Store bought hummus does taste good but it isn’t as good for you as this homemade healthy hummus recipe.
When you make things from scratch at home it gives you the power to include ingredients that contain more nutrients. And exclude ingredients that just aren’t necessary!
For example: you can use virgin olive oil in your hummus at home but store bought ones often contain canola oil or sunflower oil, which aren’t as healthy for you.
Hummus is very versatile and can be eaten as a snack or included in many different meals.
Here are a few ideas on how to eat hummus:
- Slice up carrot sticks, celery and bell pepper (capsicum) and dip it in
- A big serve of hummus on top of some rice cakes
- Add it to a wrap or sandwich
- Make some falafels and dip them in
- Top your steak or lamb with hummus
It also happens to be loaded with nutrition. Let’s look at the nutrition profile of this healthy hummus recipe.
Nutrition Profile of this Healthy Hummus Recipe
Chickpeas have the benefit of providing a vegetarian source of protein and have loads of fibre – some of the nutrients they contain include: (per 100g) 7g protein, 22g carbs, 6.4g fibre, iron, potassium, phosphorus, zinc, and a range of B vitamins.
Tahini is an excellent source of non-dairy calcium and protein – 1 tablespoon contains 2.5g protein, 8g fat (3.5 poly, 3.5 mono, 1 saturated), 3g carb, 1.4g fibre, 64mg calcium, loads of niacin, and other vits and minerals.
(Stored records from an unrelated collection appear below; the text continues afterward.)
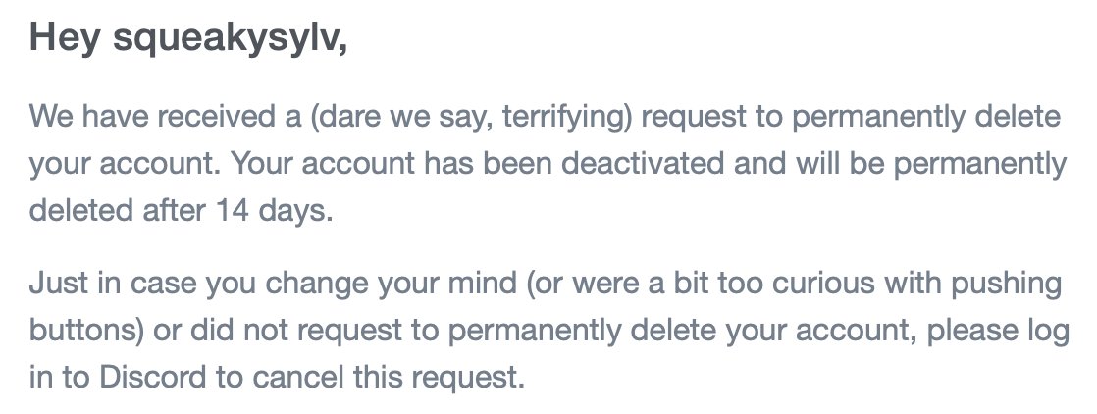Screen dimensions: 1097x414
Task: Click the "Hey squeakysylv," greeting heading
Action: (x=188, y=37)
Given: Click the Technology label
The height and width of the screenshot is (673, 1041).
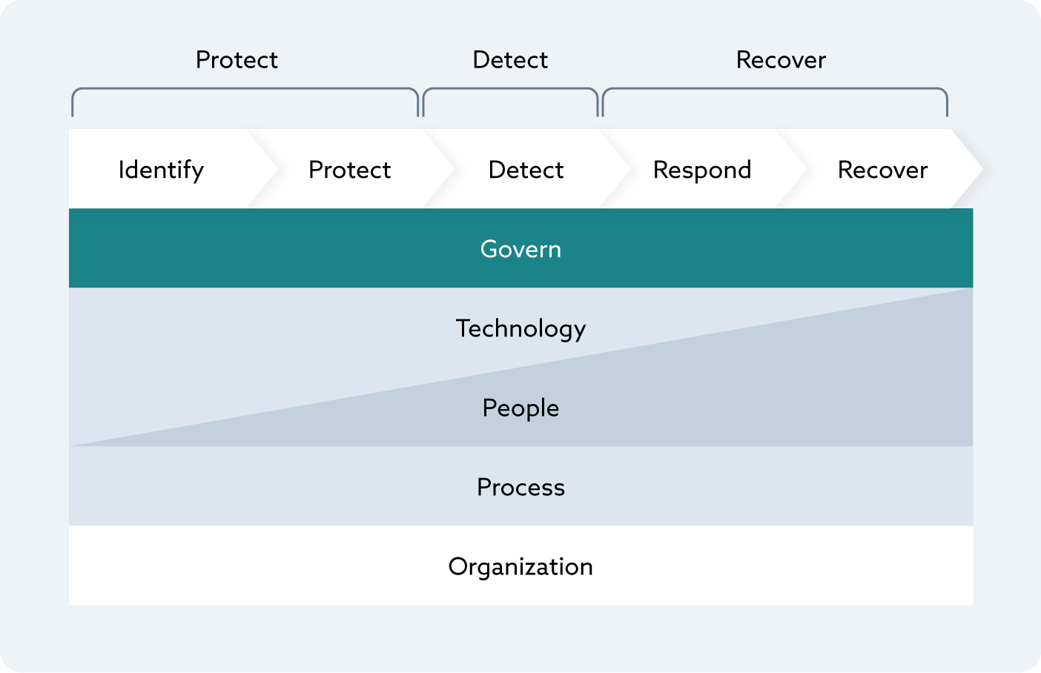Looking at the screenshot, I should tap(521, 328).
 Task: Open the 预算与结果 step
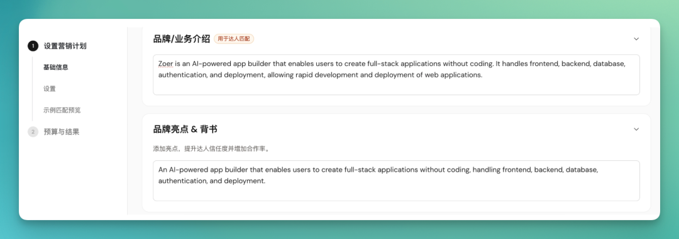(x=62, y=131)
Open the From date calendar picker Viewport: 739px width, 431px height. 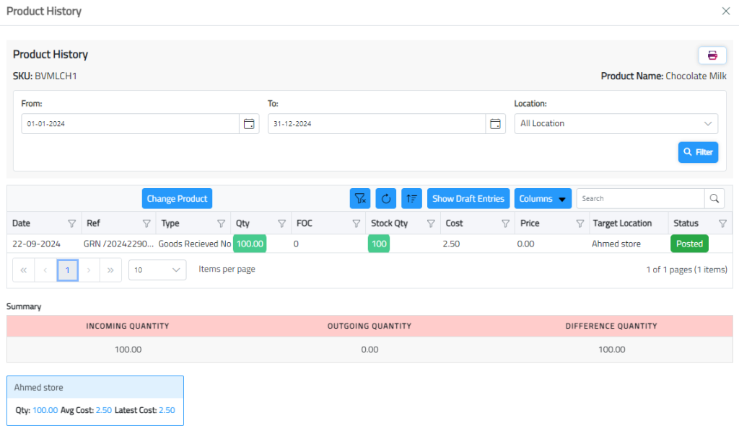coord(249,124)
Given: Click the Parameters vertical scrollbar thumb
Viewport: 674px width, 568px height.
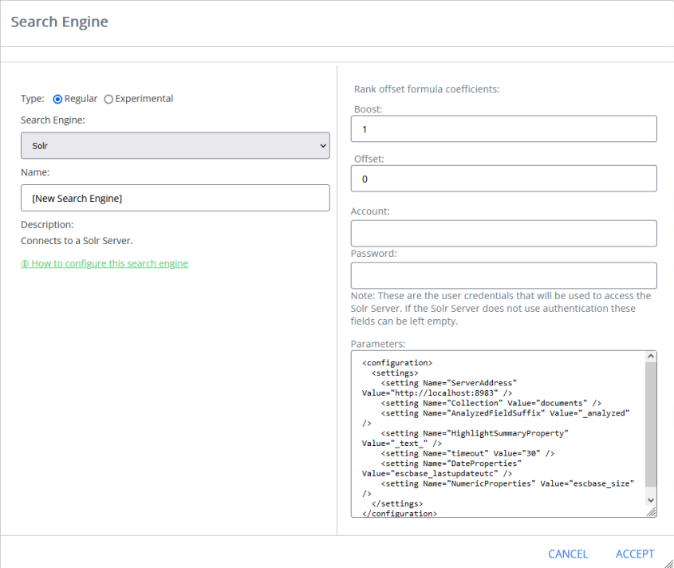Looking at the screenshot, I should (651, 424).
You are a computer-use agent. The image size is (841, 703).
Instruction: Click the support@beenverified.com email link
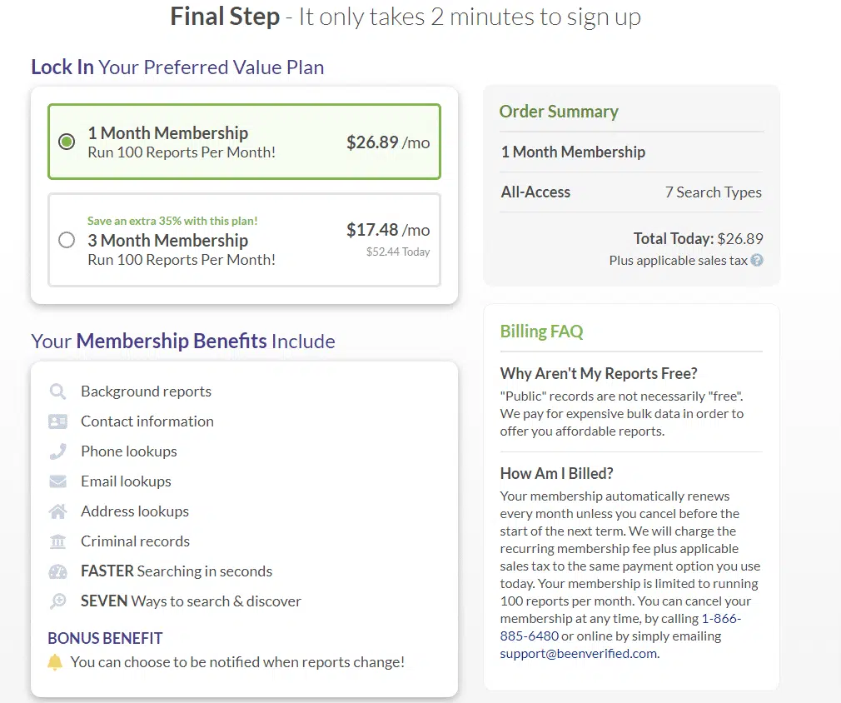coord(579,654)
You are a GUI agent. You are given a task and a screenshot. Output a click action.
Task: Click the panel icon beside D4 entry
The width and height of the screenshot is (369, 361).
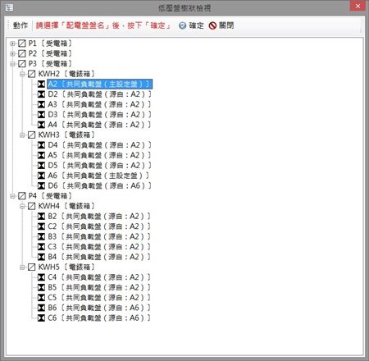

Olive oil – provides healthy anti-inflammatory monounsaturated fat plus vitamin A, K, and iron.
Lemon juice is very high in vitamin C.
So overall, this recipe packs a punch when it comes to nutritional value.
Healthy Hummus Recipe
- 1 x 400g (14oz) tin chickpeas – drained
- ¼ cup lemon juice
- ¼ cup tahini
- 3 tablespoons olive oil
- salt to taste
- ½ teaspoon cumin
- 2-3 tablespoons water
- Place all the ingredients except water into a blender or food processor and blend until well combined
- Add a little extra water and/or olive oil if need be
As you can see this healthy hummus recipe is super simple to make as well.
Give it a try and let me know how you go.